A Market Finding Its Footing
The capital market's infrastructure financing story in Nigeria is still being written — but some chapters are already compelling.
The Nigeria Infrastructure Debt Fund (NIDF), managed by Chapel Hill Denham, has pioneered institutional financing for greenfield infrastructure projects in the country, introducing a model that prior funds had avoided, focusing instead on operational refinancing.
NIDF has attracted participation from all major pension fund administrators, development finance institutions, and sovereign investors, demonstrating that infrastructure debt can function as a core, not marginal, asset class for Nigerian institutional capital.
The fund has financed projects across power, digital infrastructure, transport, energy transition, and social assets.
The Returns Are Already Speaking for Themselves
Nigeria’s most compelling case for capital market-led infrastructure finance is already listed on the Nigerian Exchange.

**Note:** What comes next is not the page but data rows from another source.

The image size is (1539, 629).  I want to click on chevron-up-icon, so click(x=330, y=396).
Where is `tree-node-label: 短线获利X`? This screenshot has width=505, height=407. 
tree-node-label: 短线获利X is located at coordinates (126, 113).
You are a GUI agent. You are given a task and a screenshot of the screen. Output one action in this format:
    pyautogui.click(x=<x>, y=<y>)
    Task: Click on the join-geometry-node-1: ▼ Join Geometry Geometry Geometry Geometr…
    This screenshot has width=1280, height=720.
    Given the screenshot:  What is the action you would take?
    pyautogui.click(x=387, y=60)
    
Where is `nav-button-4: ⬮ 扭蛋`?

NIDF’s total return index rose to 415.19 by December 2025, from 343.2 in 2024 and a 2017 base of 100, delivering 315% cumulative returns through 34 unbroken quarterly distributions.
In 2025 alone, the fund posted N23.6 billion pre-tax profit, driven by N21.5 billion in interest income from a loan book that expanded 22.26% year-on-year, with members’ funds at N130.7 billion.

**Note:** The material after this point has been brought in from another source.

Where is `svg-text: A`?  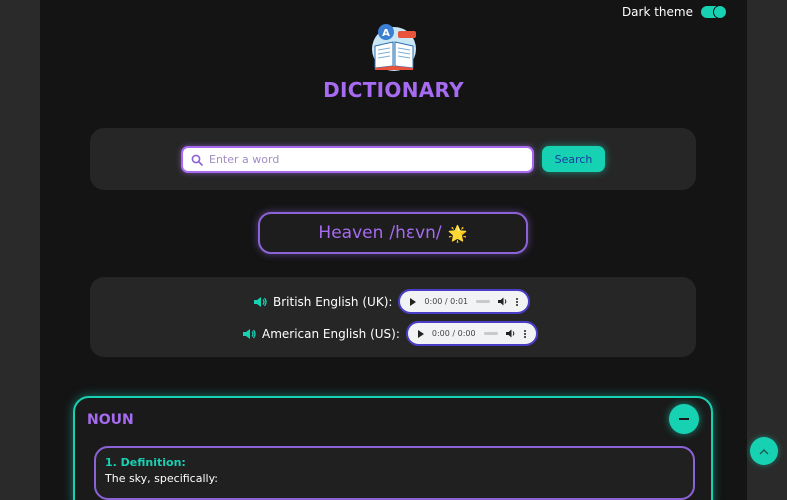
svg-text: A is located at coordinates (386, 34).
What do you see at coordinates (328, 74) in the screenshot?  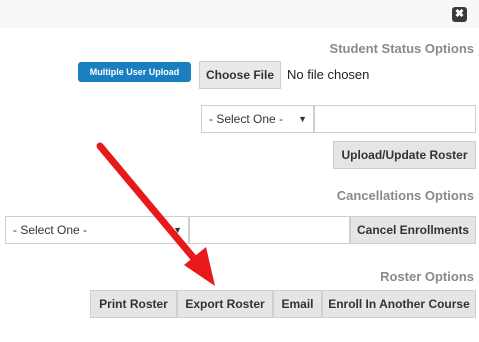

These are the numbers of a structurally sound, development-aligned asset class that has financed over 40 resilient projects, including pipelines, marine assets, off-grid solar, and telecom towers, with zero non-performing loans across multiple shocks.
By catalysing more than eight successor funds, NIDF has created a template that, scaled through a National Deal Room, could simultaneously deepen returns for pension contributors and close Nigeria’s infrastructure gap.

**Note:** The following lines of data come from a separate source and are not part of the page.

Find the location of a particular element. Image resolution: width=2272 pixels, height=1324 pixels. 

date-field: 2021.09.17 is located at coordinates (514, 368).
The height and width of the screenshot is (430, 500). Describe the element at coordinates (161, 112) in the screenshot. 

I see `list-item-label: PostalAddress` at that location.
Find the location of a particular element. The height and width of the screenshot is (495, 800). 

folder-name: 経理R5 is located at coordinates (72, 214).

What Must Shift and Who Must Move
Nigeria’s infrastructure-finance case is proven; the challenge now is execution at scale. According to Balogun, the task is to turn a compelling structural argument into coordinated, time-bound action across fiscal, regulatory, and market institutions.
- First, the government must stop crowding out the market it needs. Borrowing trillions of naira to service debt while compressing capital expenditure is unsustainable. A credible medium-term fiscal consolidation plan that steadily reduces debt service as a share of revenue is essential to restore confidence and create space for market-led infrastructure financing.
- Second, PenCom must activate, rather than permit, infrastructure allocation. Pension funds can allocate up to 20% of assets to qualifying instruments; however, actual exposure is below 1%, constrained by a thin pipeline of eligible projects. Turning guidelines into deployment requires proactive collaboration with fund managers, sponsors, DFIs, and the SEC.
- Third, the capital market must build a project pipeline infrastructure, not only securities. A National Deal Room would institutionalise disciplined project origination, preparation, and matching, extending the NIDF model to the system level.
- Fourth, regulation must reward patient capital. Rules on fees, capital requirements, and concentration limits need to reflect the economics of long-duration infrastructure funds, rather than treating them like liquid equity vehicles.

Path Forward – From Blueprint to Market at Scale
Nigeria’s infrastructure gap is structural, but it is not insurmountable. The NIDF model, underpinned by a decade of regulatory work from Chapel Hill Denham, PenCom, the SEC, and NGX, shows that disciplined, market-led infrastructure finance can scale.
The imperative now is to move from proof of concept to national architecture: more funds, more listed instruments, a credible National Deal Room, and fiscal consolidation that stops government crowding out institutional capital.
Nigeria’s N29.43 trillion pension pool is constrained less by appetite than by a shortage of bankable projects, a gap only coordinated action can close.